The Matrix is everywhere. It is all around us. Even now, in this very room. You can see it when you look out your window, or when you turn on your television. You can feel it when you go to work, when you go to church, when you pay your taxes. It is the world that has been pulled over your eyes, to blind you from the truth…that you are a slave, Neo. Like everyone else, you were born into bondage, born into a prison that you cannot smell or taste or touch. A prison for your mind.
--Morpheus, The Matrix

For now we see through a glass darkly, but then face to face.
--The Apostle Paul

Man's task is to become conscious of the contents that press upward from the unconscious.
--Carl Jung

When an inner situation is not made conscious, it appears outside as fate.
--Carl Jung

Watch your thoughts; they become words. Watch your words; they become actions. Watch your actions; they become habits. Watch your habits; they become character. Watch your character; it becomes your destiny.
--Frank Outlaw



Fittingly, the word “paradigm” is Greek in origin.
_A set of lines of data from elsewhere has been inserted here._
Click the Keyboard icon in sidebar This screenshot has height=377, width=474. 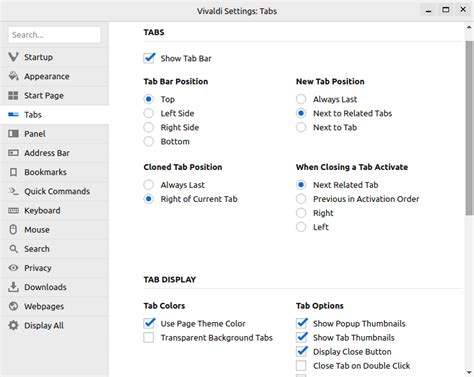pos(13,211)
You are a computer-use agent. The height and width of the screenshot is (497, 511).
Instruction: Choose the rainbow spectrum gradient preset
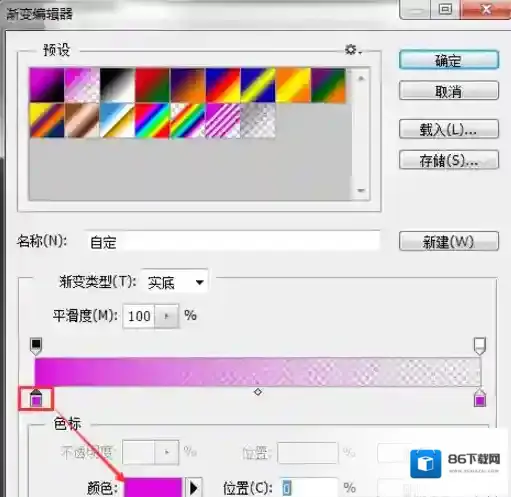coord(152,120)
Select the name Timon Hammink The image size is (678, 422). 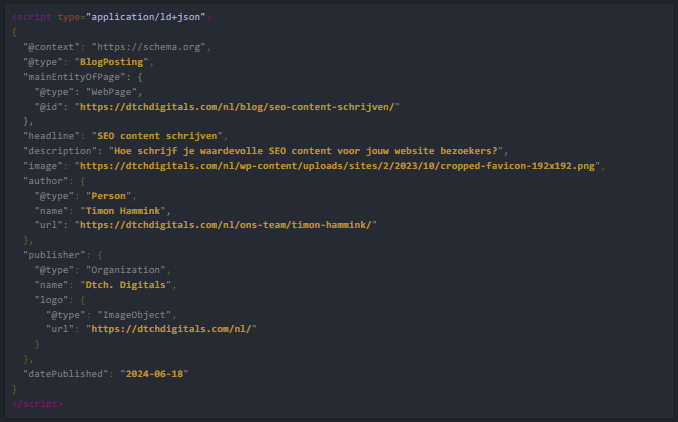point(123,211)
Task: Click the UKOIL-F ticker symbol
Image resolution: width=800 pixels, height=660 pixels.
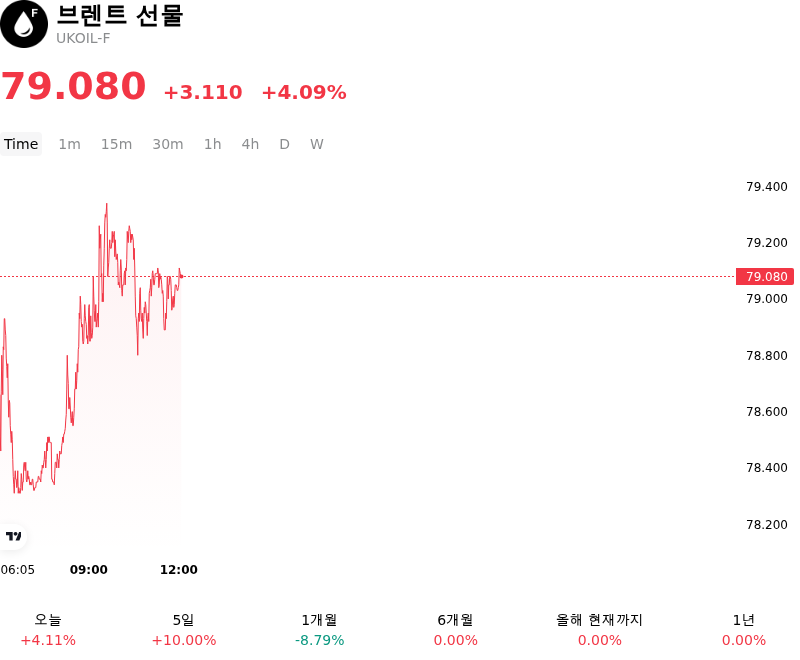Action: click(x=83, y=38)
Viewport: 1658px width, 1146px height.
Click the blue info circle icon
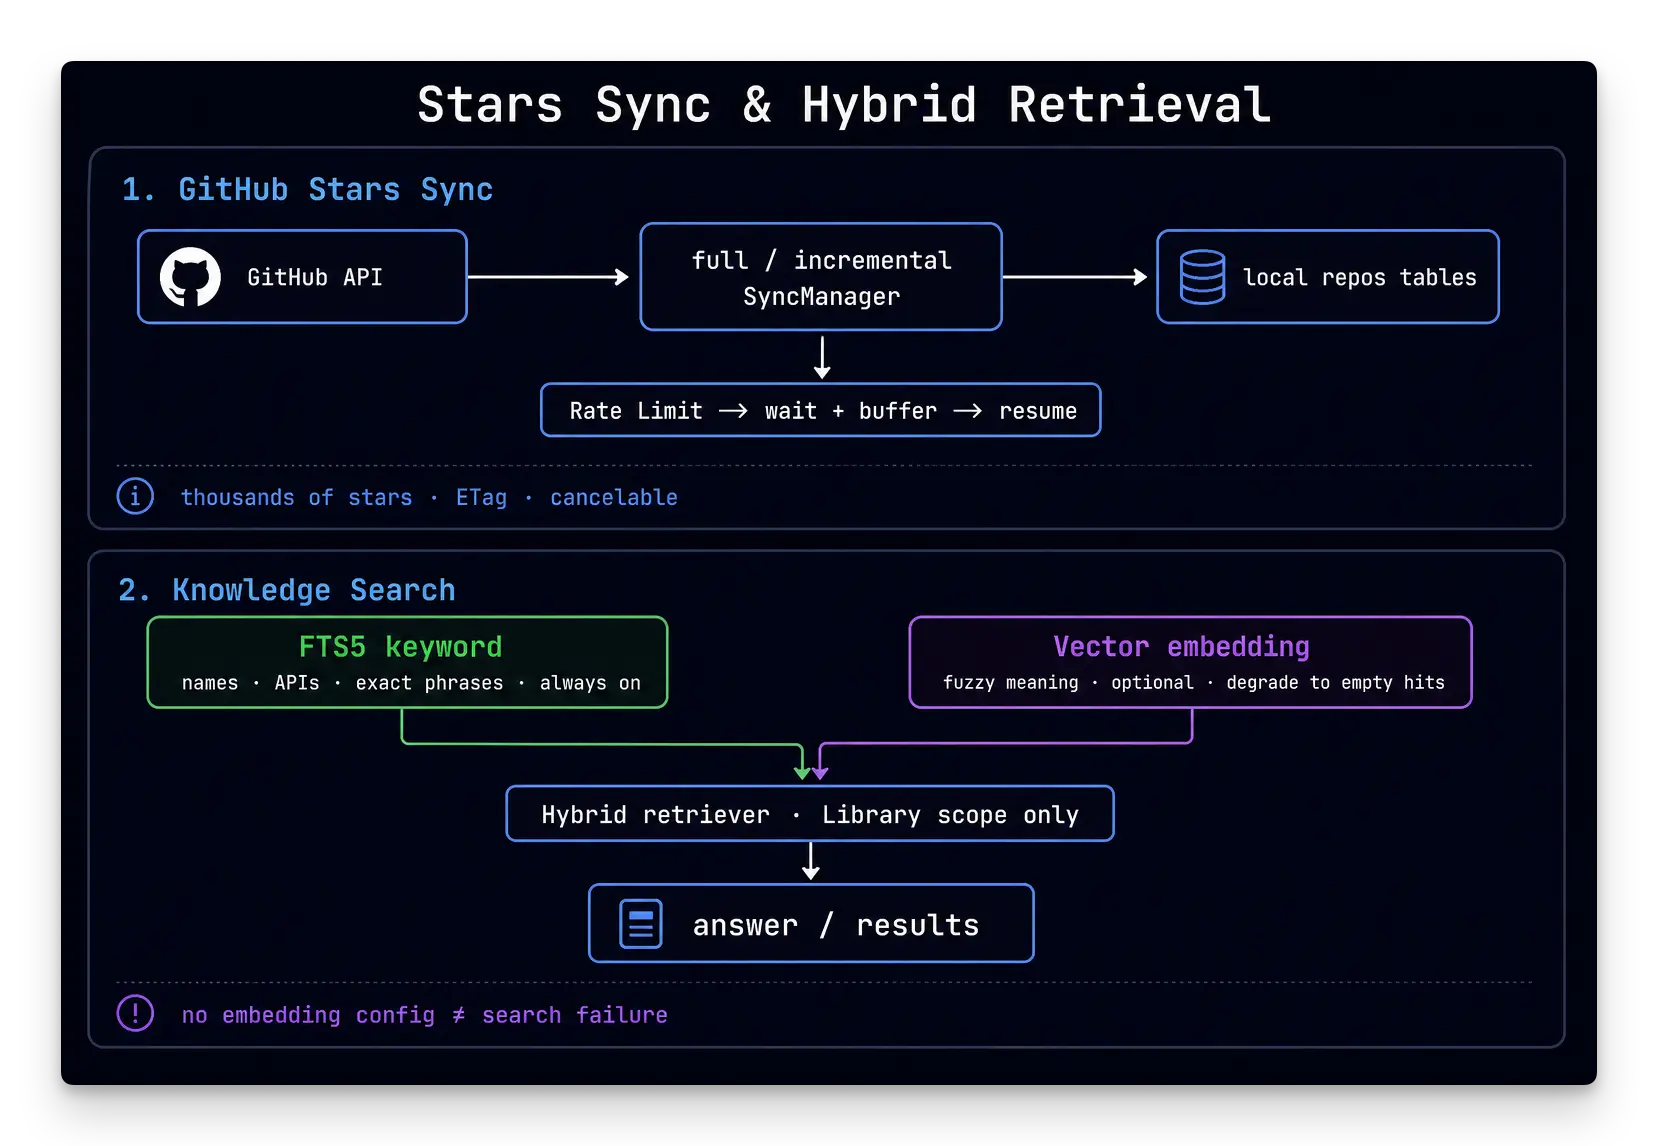tap(135, 496)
It is used today in scientific circles to mean a model, or theory or frame of reference. However, for purposes of this book, the word “paradigm” refers figuratively to the lens or “matrix” through which we “see” the world. By lens and matrix, I mean all of the unconscious history, knowledge, biases, attitudes and beliefs--sometimes called “scripts” or “maps”—which filter reality and cause our subjective minds to perceive the world in a certain way.

The concept of a simple paradigm can be illustrated by contemplating this image.

Some people’s paradigms will cause their minds to unconsciously focus on the negative space (the white space), and they will see a vase or chalice. Other’s will unconsciously focus on the positive space (the black space), and they will see two faces in profile examining each other. But which interpretation is correct?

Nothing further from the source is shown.